I have a trolling motor I bought for my 14 foot boat, its a 55 lb thrust. I used for my 12' smoker craft aluminum canoe, but the darn shaft is very long. 

Has anyone ever cut their trolling motor shaft down, so its not so long, for canoe use? did you just use a hack saw to do so ?

Wondering if I can modifiy it, or do i need to buy one specifically for a canoe (with shorter shaft)? I'm thinking I'd have to take the electrical "guts" out of the shaft before cuttting....


----------



## Swamp Monster (Jan 11, 2002)

I've never heard of anyone shortening the shaft on their trolling motor but?? Have you ran that 55 on that little 12 footer yet? It might be cheaper and easier in the long run just to buy a $100 30# unit with a short shaft and be done with it. I have to believe the 55 is more than necessary for that 12. The 30 or even a 34 etc would be a bit lighter and still push that boat plenty fast. 

I'd look on craigslist or ebay, bet you can find a small trolling motor for well under a hundred dollars.


----------



## Angeloboot (Oct 13, 2009)

Swamp Monster said:


> I've never heard of anyone shortening the shaft on their trolling motor but?? Have you ran that 55 on that little 12 footer yet?

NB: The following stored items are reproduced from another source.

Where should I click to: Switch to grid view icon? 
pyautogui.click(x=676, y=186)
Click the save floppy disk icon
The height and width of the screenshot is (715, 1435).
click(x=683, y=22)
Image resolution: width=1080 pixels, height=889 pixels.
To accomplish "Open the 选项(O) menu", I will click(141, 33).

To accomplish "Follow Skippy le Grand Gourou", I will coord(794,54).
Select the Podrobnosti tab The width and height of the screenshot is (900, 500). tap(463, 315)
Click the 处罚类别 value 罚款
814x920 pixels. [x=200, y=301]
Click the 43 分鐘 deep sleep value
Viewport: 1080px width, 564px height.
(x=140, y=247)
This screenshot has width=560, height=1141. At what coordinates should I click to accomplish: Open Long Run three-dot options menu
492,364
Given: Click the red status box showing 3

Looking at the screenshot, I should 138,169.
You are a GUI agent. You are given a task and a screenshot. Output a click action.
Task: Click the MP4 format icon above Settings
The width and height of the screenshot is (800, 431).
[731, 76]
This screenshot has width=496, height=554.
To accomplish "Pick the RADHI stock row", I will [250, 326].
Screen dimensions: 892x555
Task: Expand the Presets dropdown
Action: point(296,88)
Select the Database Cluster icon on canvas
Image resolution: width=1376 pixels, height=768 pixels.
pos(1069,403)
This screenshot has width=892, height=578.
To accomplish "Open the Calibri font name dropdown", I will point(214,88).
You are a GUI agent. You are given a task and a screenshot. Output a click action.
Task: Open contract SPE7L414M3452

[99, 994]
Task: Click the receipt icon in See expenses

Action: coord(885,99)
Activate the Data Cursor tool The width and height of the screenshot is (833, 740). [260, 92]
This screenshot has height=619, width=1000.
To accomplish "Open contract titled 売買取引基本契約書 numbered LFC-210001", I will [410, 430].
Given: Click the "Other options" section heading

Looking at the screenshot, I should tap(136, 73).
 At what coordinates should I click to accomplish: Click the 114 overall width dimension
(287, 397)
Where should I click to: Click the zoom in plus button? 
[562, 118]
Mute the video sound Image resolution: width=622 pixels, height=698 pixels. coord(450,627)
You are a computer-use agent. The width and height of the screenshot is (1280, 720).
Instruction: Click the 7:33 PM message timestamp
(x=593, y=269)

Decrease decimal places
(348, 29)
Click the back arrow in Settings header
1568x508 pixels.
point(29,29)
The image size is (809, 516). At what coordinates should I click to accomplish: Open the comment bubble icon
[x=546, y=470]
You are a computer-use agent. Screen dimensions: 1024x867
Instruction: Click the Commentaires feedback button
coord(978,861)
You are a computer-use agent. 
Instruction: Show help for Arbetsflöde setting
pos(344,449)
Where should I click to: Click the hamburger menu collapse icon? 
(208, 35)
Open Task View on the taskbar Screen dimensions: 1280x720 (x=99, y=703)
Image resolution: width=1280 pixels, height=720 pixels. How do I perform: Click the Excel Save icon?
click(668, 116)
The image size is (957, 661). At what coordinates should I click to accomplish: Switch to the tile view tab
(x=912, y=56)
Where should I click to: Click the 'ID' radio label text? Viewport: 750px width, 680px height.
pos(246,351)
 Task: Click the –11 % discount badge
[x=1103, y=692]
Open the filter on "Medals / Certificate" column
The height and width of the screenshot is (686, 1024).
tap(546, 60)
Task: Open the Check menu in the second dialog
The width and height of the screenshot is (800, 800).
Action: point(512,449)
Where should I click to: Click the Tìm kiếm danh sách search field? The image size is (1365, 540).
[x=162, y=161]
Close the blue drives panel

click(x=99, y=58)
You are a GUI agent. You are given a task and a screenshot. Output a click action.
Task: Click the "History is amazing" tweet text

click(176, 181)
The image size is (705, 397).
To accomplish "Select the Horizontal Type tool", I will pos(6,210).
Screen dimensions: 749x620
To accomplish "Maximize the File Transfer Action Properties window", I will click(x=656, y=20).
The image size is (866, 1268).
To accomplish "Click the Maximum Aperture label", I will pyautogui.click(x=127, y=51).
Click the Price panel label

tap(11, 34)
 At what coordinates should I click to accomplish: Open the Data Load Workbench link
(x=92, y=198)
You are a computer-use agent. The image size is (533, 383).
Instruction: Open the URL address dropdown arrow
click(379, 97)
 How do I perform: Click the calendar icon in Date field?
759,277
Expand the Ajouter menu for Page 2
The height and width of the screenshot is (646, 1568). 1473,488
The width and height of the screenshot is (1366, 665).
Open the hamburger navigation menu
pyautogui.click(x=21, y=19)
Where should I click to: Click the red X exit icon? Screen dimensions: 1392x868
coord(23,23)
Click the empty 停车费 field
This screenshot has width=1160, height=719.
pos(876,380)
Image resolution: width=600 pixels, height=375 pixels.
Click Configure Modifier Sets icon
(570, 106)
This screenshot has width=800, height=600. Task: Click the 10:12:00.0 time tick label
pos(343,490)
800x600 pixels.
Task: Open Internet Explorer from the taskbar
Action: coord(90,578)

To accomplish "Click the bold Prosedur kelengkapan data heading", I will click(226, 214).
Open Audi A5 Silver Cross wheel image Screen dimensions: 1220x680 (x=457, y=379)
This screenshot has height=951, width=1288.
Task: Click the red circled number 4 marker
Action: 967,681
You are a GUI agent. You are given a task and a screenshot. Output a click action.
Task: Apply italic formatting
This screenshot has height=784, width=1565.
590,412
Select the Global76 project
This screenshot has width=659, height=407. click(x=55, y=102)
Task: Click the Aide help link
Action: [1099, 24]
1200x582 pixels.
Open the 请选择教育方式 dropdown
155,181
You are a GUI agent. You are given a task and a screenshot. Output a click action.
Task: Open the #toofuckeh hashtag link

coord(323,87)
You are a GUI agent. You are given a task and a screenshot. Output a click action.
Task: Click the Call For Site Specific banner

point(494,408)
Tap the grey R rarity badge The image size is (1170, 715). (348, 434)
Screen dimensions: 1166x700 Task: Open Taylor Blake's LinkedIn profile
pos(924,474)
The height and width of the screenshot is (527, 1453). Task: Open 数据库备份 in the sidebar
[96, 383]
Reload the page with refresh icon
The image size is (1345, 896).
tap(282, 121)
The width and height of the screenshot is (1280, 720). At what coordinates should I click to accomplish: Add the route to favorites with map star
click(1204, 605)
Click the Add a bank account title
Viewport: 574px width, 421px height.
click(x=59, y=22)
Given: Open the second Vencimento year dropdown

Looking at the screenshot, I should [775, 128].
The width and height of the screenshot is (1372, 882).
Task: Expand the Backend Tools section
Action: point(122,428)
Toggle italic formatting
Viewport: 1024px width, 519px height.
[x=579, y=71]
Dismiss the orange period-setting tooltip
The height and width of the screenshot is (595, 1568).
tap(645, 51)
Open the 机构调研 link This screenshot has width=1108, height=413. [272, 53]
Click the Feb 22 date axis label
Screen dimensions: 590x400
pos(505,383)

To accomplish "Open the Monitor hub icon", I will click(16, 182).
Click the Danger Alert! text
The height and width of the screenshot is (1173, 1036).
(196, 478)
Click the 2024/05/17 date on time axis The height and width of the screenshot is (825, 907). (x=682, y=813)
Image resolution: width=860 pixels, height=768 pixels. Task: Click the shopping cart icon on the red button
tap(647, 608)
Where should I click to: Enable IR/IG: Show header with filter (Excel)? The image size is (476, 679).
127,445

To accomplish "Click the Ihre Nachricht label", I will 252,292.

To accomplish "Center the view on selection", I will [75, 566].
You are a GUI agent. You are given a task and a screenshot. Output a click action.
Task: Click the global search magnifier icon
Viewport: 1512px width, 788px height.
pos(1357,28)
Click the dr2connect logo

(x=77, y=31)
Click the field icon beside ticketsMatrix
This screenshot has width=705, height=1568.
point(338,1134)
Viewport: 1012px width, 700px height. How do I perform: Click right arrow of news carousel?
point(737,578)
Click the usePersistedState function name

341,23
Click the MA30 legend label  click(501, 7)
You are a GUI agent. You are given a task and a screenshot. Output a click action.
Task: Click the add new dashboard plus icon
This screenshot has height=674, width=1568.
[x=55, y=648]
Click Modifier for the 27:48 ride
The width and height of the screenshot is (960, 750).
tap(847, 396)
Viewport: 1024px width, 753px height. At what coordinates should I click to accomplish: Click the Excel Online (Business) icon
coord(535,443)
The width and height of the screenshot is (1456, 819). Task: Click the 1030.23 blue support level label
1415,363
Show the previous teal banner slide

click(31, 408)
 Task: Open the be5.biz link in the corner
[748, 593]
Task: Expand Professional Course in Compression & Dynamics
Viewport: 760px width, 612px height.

It might be cheaper and easier in the long run just to buy a $100 30# unit with a short shaft and be done with it. I have to believe the 55 is more than necessary for that 12. The 30 or even a 34 etc would be a bit lighter and still push that boat plenty fast.
> 
> I'd look on craigslist or ebay, bet you can find a small trolling motor for well under a hundred dollars.



I too had a nice trolling motor that was much too unwieldy for duck-boat purposes. While I initially thought that some hacksawing and modifying was pure genius, I took the motor to a local marina. They gladly gave me a whole bunch of supplies I needed plus a smaller trolling motor in trade. Well worth it for both of us--you might want to try this as well.


----------



## Zofchak (Jan 10, 2003)

DetroitIron said:


> I have a trolling motor I bought for my 14 foot boat, its a 55 lb thrust. I used for my 12' smoker craft aluminum canoe, but the darn shaft is very long.
> 
> Has anyone ever cut their trolling motor shaft down, so its not so long, for canoe use? did you just use a hack saw to do so ?
> 
> Wondering if I can modifiy it, or do i need to buy one specifically for a canoe (with shorter shaft)? I'm thinking I'd have to take the electrical "guts" out of the shaft before cuttting....


 The shafts on the Minn Kota motors are relatively easy to shorten. If your search the term "Bassyaks" there's quite a bit of information on how it's done I'm pretty sure I have a step by step video link saved somewhere in my bookmarks, if I find it I will post it here.


----------



## Swamp Monster (Jan 11, 2002)

Thats a good point, I forgot about the Bassyak motors being factory motors just shortened.


----------